KINGSTON, R.I. — May 7, 2007 — Allison Pirolli remembers her first visit to the University of Rhode Island. Her friend was driving down Route 138, the road leading to the University, when a turkey ran in front of the car. Allison screamed: “We have to call the SPCA (the Society for the Prevention of Cruelty to Animals)! We have to call the SPCA.”


Her friend didn’t stop laughing. “Allie, wild turkeys are supposed to roam free,” she finally said.


“What did I know?” asks Allison who grew up in the Mount Pleasant area of Providence. “I’m a city girl.”


The city girl became acclimated to rural Southern, Rhode Island and thrived at URI. This month she will deliver the student commencement address during URI’s undergraduate ceremonies Sunday, May 20. Her parents, Guy and Paula Pirolli, and sisters Kristin and Katie will be cheering her on.


Pirolli was selected as the speaker in a Student Senate competition. “It’s a great honor,” she says. She had a leg up on the competition. She wrote her speech last year for a public speaking course. “I really knew that I wanted to be the speaker. I’d been an usher at other commencements and I always thought it would be really cool to speak at my own commencement in front of family and friends,” says the 21-year-old who majored in communication studies and minored in leadership.

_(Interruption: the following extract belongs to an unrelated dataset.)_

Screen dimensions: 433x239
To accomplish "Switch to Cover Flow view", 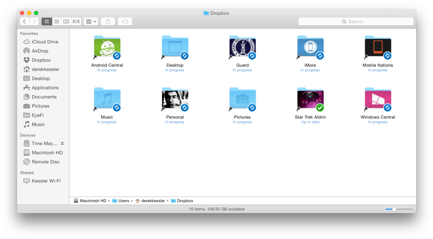I will (x=76, y=21).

She’s been involved in a number of activities on campus. She wrote for the student newspaper, The Good Five Cent Cigar, was a resident assistant in Fayerweather Hall, and a member of the Student Entertainment Committee for all four years, chair this year. She was a mentor and small group leader for the Leadership Institute, helping freshmen adjust to college, and she was Homecoming Queen.


For the past two years, she has worked as the after-school coordinator at Kingston Hill Academy, a charter school for children K-12.


She interned last summer at Duffy & Shanley, a marketing, advertising, and public relations firm in Providence. “I loved it,” she says, noting that she got lots of hands-on experience writing press releases, copy for websites, interacting with national and regional clients.


She interned at North Star Marketing in Wickford this semester. “There’s a lot of innovation and creativity that flows from the team to the clients, and I was happy to be a part of it, “ she says. She explored guerilla marketing, defined as unconventional marketing intended to get maximum results from minimal resources. It should have been called “chicken marketing” since Pirolli donned a chicken outfit and played the part of Willow Tree mascot Willy T. during a public relations campaign in small communities in north central Massachusetts.


“Playing Willy T. was definitely one of the highlights of my time at North Star,” says the URI soon-to-be graduate. “As a fun and outgoing person it was a perfect fit for me. I love to work with people and interacting one-on-one as mascot was hilarious! People are drawn to a giant chicken and respond well.”


Going from seeing a wild turkey to a chicken costume has been part of her URI experience. “I can’t imagine going anywhere else,” she says, noting that her younger sister will follow her “tracks” this fall and enter URI as a freshman.


Pirolli plans to earn a master’s degree in public relations, probably in Boston. Boston? “Don’t forget, I’m a city girl,” she says with a wide smile.